Voor deze pilot is een subsidieregeling geschreven met lage drempels:

  • -

    de kosten van een maatwerkadvies worden volledig vergoed, met een maximum van 300 euro. Dit maximum moet voldoende zijn voor een maatwerkadvies voor woningen;

  • -

    een maatwerkadvies is gewenst maar niet verplicht;

  • -

    er is een lage drempel van € 300, waarmee ook maatregelen als het aanbrengen van tochtstrips en het aanbrengen van isolerende folie al subsidiabel wordt;

  • -

    de subsidie is 75% van de te maken kosten, doch maximaal € 3.000,--.

     

De veronderstelling is dat de huidige energieregeling door het aandeel eigen bijdrage en de relatief hoge organisatiegraad die nodig is om in aanmerking te komen voor subsidie voor deze doelgroep een te hoge drempel vormen. Terwijl met relatief goedkope maatregelen al veel kan worden bereikt.

Om die redenen wordt ingezet op het maximaliseren van de kans dat subsidieaanvragers een maatwerkadvies laten opstellen. Daarmee kan achteraf inzicht worden verkregen in het effect / de energiebesparing van de getroffen maatregelen. Zo wordt het effect van de investeringen tastbaar. Dit kan stimuleren tot het treffen van verdere maatregelen.

 

Na afloop van de pilot zal de regeling worden geëvalueerd op effectiviteit.

 

Artikelsgewijze toelichting

 

Artikel 24, tweede lid

Hier is geregeld dat de maatregel eerst wordt uitgevoerd en dat daarna de subsidie kan worden aangevraagd. Daarmee kan bij de aanvraag meteen aangetoond worden dat de kosten zijn gemaakt. Kosten die zijn gemaakt voordat de subsidieregeling is gepubliceerd zijn niet subsidiabel om te voorkomen dat maatregelen worden gesubsidieerd die ook zonder subsidie zouden zijn uitgevoerd. Bij de evaluatie van deze pilot wordt dit punt meegenomen.

 

Artikel 29

a.
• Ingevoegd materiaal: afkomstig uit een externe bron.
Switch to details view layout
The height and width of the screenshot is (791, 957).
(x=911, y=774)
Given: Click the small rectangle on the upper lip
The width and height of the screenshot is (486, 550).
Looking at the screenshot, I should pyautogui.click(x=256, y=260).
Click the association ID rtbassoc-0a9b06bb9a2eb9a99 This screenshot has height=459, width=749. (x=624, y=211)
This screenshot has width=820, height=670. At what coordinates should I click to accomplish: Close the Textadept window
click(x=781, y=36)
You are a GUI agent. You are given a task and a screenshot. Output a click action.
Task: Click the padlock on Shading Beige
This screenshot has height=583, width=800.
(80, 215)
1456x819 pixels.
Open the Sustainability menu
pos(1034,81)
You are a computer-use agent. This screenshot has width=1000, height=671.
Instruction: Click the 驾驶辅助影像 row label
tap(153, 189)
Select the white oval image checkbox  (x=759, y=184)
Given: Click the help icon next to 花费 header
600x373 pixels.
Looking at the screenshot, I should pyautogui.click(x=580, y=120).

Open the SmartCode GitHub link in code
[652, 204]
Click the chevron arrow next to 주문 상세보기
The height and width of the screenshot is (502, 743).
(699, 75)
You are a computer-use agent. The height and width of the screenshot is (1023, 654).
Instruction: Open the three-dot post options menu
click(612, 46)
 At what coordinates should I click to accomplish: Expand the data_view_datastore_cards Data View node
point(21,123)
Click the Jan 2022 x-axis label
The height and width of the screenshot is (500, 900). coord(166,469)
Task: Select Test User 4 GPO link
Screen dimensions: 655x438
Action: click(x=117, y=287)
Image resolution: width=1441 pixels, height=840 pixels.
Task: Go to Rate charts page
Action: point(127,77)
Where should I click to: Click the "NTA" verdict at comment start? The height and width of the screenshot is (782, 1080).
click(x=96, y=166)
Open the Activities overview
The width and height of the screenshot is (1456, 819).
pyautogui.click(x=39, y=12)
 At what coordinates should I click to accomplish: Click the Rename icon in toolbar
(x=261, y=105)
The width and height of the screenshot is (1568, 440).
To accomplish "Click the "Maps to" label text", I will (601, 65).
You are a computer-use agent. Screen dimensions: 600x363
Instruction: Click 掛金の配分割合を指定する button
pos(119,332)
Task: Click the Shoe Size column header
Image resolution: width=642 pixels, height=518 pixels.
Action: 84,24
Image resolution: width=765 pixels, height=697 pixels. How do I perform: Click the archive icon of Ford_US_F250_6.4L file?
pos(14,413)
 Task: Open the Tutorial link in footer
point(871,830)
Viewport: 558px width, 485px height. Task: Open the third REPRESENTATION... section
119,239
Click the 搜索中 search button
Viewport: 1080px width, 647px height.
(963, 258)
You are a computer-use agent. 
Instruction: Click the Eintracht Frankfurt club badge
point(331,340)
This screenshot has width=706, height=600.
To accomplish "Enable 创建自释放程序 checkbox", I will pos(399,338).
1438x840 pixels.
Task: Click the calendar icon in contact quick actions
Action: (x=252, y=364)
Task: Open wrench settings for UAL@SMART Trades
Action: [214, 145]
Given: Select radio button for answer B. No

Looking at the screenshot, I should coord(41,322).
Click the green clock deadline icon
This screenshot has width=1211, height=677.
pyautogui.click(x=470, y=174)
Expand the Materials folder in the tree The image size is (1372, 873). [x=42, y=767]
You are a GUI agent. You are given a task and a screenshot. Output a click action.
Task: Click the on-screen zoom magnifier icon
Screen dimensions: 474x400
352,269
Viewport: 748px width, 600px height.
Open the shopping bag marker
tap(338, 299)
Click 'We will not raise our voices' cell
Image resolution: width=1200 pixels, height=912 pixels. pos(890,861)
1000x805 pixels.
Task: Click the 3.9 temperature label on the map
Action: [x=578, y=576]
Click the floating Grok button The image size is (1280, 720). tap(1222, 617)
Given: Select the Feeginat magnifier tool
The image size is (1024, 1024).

Om te bepalen wat de beste maatregelen zijn om in een woning uit te voeren kan een adviseur worden ingeschakeld. Een bedrijf dat aan de eisen voldoet kan worden gevonden via: https://www.milieucentraal.nl/energie-besparen/energiezuinig-huis/persoonlijk-energieadvies/maatwerkadvies-energiebesparing/

b. Alleen de kosten van de energiebesparende maatregelen die rechtstreeks aan de energiebesparing bijdragen komen voor subsidie in aanmerking. Kosten van reparatie of een verbetering in de woning die met het toepassen van de energiemaatregel worden gecombineerd zijn niet subsidiabel als zij niet direct bijdragen tot de energiebesparing. Als voorbeeld: als dubbel glas wordt geplaatst en daarom de raamkozijnen moeten worden geschilderd zijn de kosten van dubbel glas wel subsidiabel maar de kosten van het schilderen of vervangen van een rot kozijndeel niet.